Lithiation-Assisted Strengthening Effect and Reactive Flow in Bulk and Nanoconfined Sulfur Cathodes of Lithium-Sulfur Batteries
MC Wang and JG Yu and SC Lin, JOURNAL OF PHYSICAL CHEMISTRY C, 121, 17029-17037 (2017).
DOI: 10.1021/acs.jpcc.7b05446
Lithiation of electrode materials can lead to significant microstructural evolution and changes in their mechanical behaviors in lithium batteries. Lithium sulfur (Li-S) batteries have recently attracted extensive attention, where carbon matrices have been utilized to retain S content by restricting the dissolution of polysulfide into electrolytes. Here we systematically investigate S cathode upon unconfined and nanoconfined lithiation using reactive molecular dynamics simulations. We demonstrate the great ductility of lithiated amorphous S cathode (a-LixS) governed by overcoordination sites, as well as the resulting strengthening effect of a-LixS due to the formation of stronger Li-S bonds upon lithiation.

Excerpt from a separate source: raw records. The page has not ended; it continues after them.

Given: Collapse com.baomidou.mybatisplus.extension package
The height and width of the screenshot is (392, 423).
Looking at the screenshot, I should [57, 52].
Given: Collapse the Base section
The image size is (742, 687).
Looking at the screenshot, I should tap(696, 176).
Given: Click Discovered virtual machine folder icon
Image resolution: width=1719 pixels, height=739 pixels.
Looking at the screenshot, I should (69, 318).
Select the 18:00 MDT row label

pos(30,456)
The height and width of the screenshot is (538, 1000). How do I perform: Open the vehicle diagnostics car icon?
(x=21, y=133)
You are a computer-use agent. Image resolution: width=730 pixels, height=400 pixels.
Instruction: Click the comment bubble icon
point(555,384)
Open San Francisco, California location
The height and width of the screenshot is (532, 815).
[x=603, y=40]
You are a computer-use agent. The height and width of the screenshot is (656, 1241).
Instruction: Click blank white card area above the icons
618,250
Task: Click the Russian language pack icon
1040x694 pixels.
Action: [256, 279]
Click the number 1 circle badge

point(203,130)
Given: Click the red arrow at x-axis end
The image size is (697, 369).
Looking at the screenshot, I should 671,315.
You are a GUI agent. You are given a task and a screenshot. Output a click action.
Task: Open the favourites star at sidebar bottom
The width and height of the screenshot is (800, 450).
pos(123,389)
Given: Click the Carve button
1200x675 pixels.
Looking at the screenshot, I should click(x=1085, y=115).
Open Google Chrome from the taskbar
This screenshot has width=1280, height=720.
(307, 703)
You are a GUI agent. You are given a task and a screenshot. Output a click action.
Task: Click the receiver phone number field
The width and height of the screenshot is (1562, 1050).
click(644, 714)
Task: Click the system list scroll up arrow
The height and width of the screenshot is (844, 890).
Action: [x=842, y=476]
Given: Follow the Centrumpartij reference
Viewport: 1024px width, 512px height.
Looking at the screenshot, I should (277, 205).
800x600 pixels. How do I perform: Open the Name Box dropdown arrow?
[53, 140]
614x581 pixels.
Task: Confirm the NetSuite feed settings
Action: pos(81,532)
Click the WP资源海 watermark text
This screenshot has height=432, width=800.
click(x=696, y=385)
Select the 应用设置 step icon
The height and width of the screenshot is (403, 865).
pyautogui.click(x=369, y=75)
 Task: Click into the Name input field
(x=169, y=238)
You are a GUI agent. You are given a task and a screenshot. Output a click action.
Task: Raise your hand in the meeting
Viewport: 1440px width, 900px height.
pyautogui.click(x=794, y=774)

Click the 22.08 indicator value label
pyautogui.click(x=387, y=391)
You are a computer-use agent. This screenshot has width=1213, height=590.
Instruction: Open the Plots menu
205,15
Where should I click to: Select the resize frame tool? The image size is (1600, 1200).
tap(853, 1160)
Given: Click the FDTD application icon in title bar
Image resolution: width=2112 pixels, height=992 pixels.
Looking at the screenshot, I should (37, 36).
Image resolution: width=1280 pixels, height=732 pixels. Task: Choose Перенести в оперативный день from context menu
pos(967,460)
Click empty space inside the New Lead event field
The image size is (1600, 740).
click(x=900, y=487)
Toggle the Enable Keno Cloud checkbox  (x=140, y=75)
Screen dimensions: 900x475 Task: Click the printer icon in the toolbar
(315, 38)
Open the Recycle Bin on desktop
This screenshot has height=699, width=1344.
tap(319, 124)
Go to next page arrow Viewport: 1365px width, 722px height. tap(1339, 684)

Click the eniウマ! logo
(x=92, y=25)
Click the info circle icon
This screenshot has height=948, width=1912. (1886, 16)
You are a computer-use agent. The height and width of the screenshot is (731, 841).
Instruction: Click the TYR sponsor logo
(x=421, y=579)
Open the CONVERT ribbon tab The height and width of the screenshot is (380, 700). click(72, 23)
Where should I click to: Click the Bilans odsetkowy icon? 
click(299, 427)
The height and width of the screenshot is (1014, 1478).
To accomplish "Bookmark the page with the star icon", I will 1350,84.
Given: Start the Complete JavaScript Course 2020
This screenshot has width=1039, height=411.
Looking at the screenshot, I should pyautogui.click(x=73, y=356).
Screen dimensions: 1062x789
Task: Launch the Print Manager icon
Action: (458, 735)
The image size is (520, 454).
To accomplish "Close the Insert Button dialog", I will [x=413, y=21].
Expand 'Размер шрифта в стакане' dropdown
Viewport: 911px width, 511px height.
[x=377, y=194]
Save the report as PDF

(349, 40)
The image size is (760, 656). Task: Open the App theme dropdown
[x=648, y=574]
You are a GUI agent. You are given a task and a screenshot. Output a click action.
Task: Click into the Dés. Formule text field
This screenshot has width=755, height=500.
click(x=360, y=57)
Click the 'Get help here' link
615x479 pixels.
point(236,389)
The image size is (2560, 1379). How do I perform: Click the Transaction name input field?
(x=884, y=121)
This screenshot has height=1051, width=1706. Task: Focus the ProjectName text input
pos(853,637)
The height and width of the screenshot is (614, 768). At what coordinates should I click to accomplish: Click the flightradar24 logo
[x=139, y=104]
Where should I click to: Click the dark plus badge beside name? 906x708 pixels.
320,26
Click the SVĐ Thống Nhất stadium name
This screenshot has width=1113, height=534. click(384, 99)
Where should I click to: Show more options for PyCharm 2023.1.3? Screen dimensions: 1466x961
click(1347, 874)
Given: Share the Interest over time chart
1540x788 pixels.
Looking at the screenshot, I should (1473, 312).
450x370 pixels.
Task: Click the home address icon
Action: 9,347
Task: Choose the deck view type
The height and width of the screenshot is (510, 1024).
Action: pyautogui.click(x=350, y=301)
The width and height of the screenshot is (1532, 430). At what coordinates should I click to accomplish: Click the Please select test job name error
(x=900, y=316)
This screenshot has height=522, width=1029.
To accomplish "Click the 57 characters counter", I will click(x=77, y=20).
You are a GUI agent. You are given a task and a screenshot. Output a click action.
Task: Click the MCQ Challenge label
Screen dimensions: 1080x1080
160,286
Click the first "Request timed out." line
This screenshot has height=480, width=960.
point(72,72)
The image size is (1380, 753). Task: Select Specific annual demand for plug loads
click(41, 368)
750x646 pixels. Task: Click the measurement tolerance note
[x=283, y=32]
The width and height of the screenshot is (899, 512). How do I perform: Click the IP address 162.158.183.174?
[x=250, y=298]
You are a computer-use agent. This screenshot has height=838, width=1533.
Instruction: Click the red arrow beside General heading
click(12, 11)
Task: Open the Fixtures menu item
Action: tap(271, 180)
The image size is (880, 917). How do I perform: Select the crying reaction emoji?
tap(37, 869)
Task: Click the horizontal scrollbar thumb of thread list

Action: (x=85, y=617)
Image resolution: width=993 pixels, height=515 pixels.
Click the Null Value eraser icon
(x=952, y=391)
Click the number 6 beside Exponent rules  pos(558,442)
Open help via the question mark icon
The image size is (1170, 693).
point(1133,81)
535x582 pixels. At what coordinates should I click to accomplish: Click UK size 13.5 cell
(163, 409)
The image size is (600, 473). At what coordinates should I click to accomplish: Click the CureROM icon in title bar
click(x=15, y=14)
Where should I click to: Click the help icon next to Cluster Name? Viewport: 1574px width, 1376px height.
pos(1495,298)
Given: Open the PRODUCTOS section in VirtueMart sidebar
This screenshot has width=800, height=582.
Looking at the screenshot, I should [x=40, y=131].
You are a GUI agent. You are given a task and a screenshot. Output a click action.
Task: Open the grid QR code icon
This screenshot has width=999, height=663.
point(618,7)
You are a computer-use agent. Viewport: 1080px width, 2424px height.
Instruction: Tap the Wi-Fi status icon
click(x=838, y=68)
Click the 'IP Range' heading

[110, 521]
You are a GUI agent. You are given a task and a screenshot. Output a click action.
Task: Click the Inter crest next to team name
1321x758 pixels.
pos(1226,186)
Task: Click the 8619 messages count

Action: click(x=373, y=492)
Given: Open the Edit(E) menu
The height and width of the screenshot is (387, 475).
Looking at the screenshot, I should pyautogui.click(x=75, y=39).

Fracture and cavitation studies also indicate the dominant role of shear banding, which is facilitated by overcoordinated S "plastic carriers", in accommodating the plastic deformation of a-LixS under tensile loading. Based. on a chemo- mechanical yield function, we confirm two-dimensionally nanoconfined lithiation reaction can facilitate the out-of-plane inelastic deformation ("reactive flow") of a-LixS at a much lower level of biaxial stress. The atomistic understanding of lithiation behaviors of S cathodes provides fundamental insight into the optimal design of carbon- based S composite cathode with outstanding mechanical integrity, as well as the prediction of lithiation behavior of other electrode materials, such as silicon, metal oxides, and graphite.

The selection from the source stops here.